- Spanish poster
- Directed by: Nanni Loy
- Written by: Nanni Loy Giorgio Arlorio Ruggero Maccari
- Produced by: Turi Vasile
- Starring: Nino Manfredi Leslie Caron Ugo Tognazzi
- Cinematography: Armando Nannuzzi
- Edited by: Franco Fraticelli
- Music by: Carlo Rustichelli Bruno Nicolai (music director)
- Production companies: M.N. Produzioni Cinematografiche, C.F.C. Marianne Productions Ultra Film
- Distributed by: Allied Artists (US)
- Release date: 29 September 1967;
- Running time: 110 minutes
- Language: Italian

= The Head of the Family (1967 film) =

The Head of the Family (Il padre di famiglia, Jeux d'adultes) is a 1967 Italian-French comedy-drama film co-written and directed by Nanni Loy. Starring Nino Manfredi, Leslie Caron and Ugo Tognazzi, it entered the main competition at the 28th Venice International Film Festival.

==Plot==
The story centres on Marco and Paola, both architects, who meet after World War II and get married. Though deeply in love they come from different backgrounds, and do not share the same outlook on life.

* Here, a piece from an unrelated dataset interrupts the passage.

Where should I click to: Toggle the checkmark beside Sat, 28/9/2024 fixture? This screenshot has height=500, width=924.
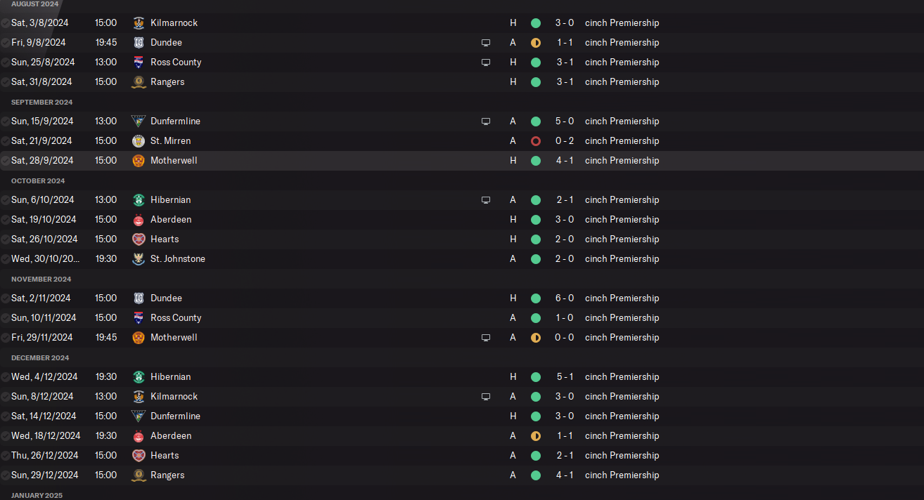(x=6, y=161)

After the wedding, she gives up her work to instead dedicate herself to raising their growing family, and he, feeling abandoned by her, initiates an affair with one of his colleagues.

Following the various dramas of bringing up the children, who are schooled with the Montessori method, the wife goes to a clinic to recover from a nervous breakdown, while he, still in love with his wife, returns to his own family. When he's asked by a Census official, who is the Head of the Family, the husband does not know what to reply.

== Cast ==

- Nino Manfredi as Marco
- Leslie Caron as Paola
- Ugo Tognazzi as Romeo
- Claudine Auger as Adriana
- Mario Carotenuto as Paola's father
- Sergio Tofano as Amedeo, Marco's father
- Evi Maltagliati as Luisa, Marco's mother
- Elsa Vazzoler as Carla, Paola's mother
- Gino Pernice as Marco's colleague
- Raoul Grassilli as Neurologist
- Giampiero Albertini as Natalino
- Antonella Della Porta as Bonaria
- Marisa Solinas as Angela
- Paolo Bonacelli as Surveyor
- Luca Sportelli as Marco's colleague
- Rina Franchetti

== Production==
The role of Paola, played by Leslie Caron, was originally intended for Anne Bancroft. Veteran actor Totò was originally cast as Romeo, the anarchist, but died two days after filming his first scene; he was replaced by Ugo Tognazzi. Principal cinematography started on March 1967.

== Release==
The film premiered in competition at the 28th edition of the Venice Film Festival.

==Reception==
The film was a major success, grossing over 828 million lire at the Italian box office. Ugo Tognazzi was nominated for the Nastro d'Argento for Best Supporting Actor, while for his performance in this film and in Italian Secret Service, Nino Manfredi was awarded with a Golden Plate at the 1968 David di Donatello Awards.